- To do: Your answer should consist of every line from the records that holds the string "Apply".

- Data for this exercise:
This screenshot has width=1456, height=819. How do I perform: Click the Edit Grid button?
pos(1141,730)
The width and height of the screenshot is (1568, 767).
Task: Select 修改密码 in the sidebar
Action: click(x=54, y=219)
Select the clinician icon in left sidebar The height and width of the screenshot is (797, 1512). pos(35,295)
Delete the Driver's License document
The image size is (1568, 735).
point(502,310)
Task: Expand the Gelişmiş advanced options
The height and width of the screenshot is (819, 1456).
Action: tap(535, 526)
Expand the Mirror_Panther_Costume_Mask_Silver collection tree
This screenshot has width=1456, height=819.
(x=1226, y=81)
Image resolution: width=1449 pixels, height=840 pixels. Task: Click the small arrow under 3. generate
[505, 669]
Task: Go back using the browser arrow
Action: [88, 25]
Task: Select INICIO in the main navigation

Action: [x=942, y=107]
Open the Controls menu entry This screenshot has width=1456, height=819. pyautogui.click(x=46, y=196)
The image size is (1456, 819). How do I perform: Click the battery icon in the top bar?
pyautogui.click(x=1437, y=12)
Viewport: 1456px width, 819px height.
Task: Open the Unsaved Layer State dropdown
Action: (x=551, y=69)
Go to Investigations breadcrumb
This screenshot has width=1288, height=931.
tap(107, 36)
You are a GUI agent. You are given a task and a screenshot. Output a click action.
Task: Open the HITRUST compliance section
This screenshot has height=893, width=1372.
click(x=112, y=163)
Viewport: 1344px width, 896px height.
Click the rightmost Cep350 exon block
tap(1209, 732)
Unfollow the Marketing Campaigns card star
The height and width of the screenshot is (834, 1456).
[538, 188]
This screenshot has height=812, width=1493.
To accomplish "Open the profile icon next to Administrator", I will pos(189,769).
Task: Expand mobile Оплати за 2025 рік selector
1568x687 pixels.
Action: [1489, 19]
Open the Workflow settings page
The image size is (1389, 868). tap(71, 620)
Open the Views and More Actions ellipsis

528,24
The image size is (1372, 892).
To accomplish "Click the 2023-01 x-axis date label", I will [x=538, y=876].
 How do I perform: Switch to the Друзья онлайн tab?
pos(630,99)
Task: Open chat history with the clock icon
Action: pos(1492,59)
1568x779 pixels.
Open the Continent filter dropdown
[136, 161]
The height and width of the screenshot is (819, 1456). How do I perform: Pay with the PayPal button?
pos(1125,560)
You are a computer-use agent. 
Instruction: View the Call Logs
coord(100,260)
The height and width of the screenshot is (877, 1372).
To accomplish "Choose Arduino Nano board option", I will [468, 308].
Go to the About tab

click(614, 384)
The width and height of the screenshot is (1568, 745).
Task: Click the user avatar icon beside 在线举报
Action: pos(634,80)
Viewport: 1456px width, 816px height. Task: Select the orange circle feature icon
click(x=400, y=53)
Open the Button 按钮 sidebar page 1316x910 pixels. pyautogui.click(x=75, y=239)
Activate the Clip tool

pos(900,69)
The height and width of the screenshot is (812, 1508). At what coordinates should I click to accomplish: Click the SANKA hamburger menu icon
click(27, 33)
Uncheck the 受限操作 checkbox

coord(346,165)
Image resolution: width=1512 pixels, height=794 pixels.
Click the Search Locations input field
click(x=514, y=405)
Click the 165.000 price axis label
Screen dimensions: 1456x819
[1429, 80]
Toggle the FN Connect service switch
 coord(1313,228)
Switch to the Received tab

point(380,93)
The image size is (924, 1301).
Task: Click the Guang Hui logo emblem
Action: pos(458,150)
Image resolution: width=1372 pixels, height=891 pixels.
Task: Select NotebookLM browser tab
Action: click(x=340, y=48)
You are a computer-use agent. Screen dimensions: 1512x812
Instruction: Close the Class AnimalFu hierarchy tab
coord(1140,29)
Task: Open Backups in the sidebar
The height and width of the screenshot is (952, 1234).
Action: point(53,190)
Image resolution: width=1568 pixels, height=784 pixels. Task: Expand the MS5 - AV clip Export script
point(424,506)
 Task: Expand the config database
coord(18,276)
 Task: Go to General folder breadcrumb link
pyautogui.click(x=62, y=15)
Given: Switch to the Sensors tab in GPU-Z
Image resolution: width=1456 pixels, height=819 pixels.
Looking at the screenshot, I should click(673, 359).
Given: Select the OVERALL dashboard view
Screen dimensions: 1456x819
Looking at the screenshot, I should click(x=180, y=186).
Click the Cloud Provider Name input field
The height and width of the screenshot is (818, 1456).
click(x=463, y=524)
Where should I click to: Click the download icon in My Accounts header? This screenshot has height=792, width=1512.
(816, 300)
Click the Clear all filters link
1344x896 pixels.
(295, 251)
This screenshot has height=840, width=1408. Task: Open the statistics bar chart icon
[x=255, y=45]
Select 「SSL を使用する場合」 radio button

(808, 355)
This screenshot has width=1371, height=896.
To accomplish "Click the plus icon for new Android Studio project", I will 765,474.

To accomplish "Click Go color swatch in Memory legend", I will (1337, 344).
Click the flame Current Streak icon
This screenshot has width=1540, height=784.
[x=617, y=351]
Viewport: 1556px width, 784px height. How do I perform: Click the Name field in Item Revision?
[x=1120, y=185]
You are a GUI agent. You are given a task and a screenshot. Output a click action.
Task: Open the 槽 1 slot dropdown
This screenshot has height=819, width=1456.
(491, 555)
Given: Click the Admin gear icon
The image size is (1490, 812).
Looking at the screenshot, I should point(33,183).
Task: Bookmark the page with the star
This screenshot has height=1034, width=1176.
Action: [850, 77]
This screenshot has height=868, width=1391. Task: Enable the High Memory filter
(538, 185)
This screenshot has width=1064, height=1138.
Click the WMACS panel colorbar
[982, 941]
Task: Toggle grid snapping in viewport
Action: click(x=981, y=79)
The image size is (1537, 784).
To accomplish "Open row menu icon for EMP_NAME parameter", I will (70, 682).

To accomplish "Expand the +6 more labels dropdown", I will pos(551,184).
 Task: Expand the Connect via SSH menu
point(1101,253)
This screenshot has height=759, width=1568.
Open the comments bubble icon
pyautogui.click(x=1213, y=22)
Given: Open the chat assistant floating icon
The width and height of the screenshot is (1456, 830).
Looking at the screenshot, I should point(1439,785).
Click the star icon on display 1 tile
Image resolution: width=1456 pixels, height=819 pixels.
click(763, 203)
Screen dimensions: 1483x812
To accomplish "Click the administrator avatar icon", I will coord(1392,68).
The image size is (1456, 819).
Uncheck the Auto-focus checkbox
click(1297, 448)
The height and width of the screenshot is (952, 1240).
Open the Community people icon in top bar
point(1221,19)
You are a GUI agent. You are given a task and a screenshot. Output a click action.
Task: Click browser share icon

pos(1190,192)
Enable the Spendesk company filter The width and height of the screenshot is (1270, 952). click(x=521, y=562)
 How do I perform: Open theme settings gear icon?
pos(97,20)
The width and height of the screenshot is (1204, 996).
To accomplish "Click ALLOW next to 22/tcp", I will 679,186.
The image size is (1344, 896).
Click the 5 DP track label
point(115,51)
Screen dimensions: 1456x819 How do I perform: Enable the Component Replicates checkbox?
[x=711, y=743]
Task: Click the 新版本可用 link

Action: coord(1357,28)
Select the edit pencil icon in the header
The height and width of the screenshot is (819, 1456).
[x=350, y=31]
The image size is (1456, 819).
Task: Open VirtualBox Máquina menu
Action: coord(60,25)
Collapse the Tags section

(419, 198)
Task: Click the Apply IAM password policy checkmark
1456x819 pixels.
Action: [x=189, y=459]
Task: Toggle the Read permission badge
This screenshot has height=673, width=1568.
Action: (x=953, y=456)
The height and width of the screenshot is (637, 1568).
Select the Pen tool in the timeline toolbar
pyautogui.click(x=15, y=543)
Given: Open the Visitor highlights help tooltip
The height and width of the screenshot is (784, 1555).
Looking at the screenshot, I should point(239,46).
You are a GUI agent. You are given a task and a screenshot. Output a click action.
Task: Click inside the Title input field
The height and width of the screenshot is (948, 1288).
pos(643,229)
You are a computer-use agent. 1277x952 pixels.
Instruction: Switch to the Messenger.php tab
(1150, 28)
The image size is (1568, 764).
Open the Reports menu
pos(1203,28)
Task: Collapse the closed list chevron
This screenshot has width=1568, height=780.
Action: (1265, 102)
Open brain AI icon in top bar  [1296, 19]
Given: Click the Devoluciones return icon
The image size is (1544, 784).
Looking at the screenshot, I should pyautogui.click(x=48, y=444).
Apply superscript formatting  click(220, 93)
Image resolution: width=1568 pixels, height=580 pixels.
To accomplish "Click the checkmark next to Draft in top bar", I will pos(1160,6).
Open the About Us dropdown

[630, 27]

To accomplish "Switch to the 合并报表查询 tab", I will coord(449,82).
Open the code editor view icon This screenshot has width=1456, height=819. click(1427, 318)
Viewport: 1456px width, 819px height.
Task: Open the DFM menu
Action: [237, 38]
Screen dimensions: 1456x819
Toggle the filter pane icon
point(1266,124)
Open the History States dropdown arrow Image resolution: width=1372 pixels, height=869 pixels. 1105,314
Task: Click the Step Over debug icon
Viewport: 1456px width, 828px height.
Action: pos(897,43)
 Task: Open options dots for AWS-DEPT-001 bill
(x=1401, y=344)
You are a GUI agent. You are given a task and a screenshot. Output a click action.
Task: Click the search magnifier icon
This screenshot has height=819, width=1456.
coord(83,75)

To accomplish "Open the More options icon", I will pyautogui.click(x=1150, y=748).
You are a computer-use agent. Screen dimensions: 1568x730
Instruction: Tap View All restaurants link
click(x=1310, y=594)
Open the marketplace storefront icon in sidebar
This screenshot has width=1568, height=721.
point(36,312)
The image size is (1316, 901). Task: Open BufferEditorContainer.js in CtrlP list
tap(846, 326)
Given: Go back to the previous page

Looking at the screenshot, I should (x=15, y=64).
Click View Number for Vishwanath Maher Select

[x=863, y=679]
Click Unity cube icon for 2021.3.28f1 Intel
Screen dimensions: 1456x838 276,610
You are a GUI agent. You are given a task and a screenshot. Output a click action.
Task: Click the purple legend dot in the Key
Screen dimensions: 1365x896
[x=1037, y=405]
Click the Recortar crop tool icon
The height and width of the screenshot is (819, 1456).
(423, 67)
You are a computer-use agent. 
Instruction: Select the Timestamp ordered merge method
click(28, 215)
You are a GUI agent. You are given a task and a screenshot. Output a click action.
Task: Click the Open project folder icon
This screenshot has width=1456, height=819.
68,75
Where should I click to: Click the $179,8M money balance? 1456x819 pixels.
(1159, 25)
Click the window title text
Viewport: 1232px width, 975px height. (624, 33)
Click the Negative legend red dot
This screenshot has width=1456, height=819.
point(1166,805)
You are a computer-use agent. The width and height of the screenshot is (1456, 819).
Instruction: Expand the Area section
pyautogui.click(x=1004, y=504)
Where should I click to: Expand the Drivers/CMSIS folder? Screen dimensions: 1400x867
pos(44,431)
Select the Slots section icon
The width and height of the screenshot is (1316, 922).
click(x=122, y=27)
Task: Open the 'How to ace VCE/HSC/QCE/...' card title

- Answer to the problem:
Task: Click the Apply IAM password policy checkmark
Apply superscript formatting  click(220, 93)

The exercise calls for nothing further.